Published online by Cambridge University Press: 10 May 2010
Guiding concepts and a coherent strategy for the health education of children and youth are just beginning to emerge. The inclusion of health education as a serious and integral part of the school curriculum is a relatively new idea in the United States. Until recently, health education classes for adolescents were delegated to physical education staff and were viewed narrowly as add-ons that, although they had no academic merit, could serve to satisfy mandates in response to alarms and fears such as those created to address problems of alcohol or drug use or teenage pregnancy, or to satisfy parental wishes for options such as driver education. Fortunately, a new awareness of the centrality of health education for adolescents is coinciding with serious efforts at school reform. This chapter discusses the content and implementation of the new approaches to health education and life skills training programs for adolescents and draws on the current state of knowledge from the behavioral sciences, social sciences, health sciences, and pedagogy.
Adolescent health status
In part, the narrow view of adolescent health education reflected a widespread misconception that adolescence is the healthiest period of the life span; as a result, there were no educational needs to be served. Several factors contributed to this erroneous view. First, adolescents appear to be healthier than they are in reality because they have avoided using health care services for reasons of access, cost, consent, and privacy. Second, many of their medical disorders, including scoliosis, hypertension, diabetes, or human immunodeficiency virus (HIV) infection, are not associated with visible symptoms or evident mortality. Finally, the rise of adolescent problem behaviors was not universally seen as a health problem.

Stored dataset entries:
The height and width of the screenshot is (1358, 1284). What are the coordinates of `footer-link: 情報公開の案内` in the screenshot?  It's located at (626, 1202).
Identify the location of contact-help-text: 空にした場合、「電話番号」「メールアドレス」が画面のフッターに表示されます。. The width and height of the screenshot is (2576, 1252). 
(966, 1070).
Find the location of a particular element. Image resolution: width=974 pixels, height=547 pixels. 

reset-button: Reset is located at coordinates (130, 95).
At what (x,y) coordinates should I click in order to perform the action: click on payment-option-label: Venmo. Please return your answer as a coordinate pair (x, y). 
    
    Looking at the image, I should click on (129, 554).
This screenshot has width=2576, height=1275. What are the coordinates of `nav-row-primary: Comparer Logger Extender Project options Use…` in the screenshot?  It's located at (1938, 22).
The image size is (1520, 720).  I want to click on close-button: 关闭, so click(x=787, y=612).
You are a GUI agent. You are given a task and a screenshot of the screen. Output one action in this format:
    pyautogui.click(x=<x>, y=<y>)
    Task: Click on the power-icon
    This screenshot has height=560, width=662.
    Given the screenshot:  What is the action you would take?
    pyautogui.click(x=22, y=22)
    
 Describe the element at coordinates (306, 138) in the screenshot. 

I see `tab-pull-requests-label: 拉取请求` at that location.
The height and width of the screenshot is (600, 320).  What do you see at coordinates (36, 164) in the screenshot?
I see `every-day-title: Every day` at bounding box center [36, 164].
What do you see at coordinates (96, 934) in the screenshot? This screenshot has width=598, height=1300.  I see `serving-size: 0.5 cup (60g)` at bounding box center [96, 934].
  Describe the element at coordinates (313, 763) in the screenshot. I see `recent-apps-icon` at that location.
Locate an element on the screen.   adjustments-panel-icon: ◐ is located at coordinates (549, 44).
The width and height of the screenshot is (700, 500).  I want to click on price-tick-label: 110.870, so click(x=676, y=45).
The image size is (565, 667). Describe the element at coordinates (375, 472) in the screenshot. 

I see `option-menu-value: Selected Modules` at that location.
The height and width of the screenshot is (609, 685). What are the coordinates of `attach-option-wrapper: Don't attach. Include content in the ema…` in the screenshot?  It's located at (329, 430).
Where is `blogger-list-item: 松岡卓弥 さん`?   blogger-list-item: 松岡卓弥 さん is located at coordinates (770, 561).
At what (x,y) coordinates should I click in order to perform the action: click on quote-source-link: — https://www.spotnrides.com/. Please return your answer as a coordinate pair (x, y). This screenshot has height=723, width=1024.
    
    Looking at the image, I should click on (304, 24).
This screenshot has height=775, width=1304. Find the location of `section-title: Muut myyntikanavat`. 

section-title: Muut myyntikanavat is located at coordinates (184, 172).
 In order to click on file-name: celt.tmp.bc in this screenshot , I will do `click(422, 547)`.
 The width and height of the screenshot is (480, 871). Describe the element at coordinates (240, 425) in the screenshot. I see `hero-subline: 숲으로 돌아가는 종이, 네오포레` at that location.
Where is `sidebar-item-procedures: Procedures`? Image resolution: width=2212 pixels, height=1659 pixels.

_WHAT YOU ARE ASKED TO DO:_
Copy out the full passage on health education for adolescents word for word, from its first line to its last. None of the data above is needed here.

_WRITTEN ANSWER:_
Published online by Cambridge University Press: 10 May 2010
Guiding concepts and a coherent strategy for the health education of children and youth are just beginning to emerge. The inclusion of health education as a serious and integral part of the school curriculum is a relatively new idea in the United States. Until recently, health education classes for adolescents were delegated to physical education staff and were viewed narrowly as add-ons that, although they had no academic merit, could serve to satisfy mandates in response to alarms and fears such as those created to address problems of alcohol or drug use or teenage pregnancy, or to satisfy parental wishes for options such as driver education. Fortunately, a new awareness of the centrality of health education for adolescents is coinciding with serious efforts at school reform. This chapter discusses the content and implementation of the new approaches to health education and life skills training programs for adolescents and draws on the current state of knowledge from the behavioral sciences, social sciences, health sciences, and pedagogy.
Adolescent health status
In part, the narrow view of adolescent health education reflected a widespread misconception that adolescence is the healthiest period of the life span; as a result, there were no educational needs to be served. Several factors contributed to this erroneous view. First, adolescents appear to be healthier than they are in reality because they have avoided using health care services for reasons of access, cost, consent, and privacy. Second, many of their medical disorders, including scoliosis, hypertension, diabetes, or human immunodeficiency virus (HIV) infection, are not associated with visible symptoms or evident mortality. Finally, the rise of adolescent problem behaviors was not universally seen as a health problem.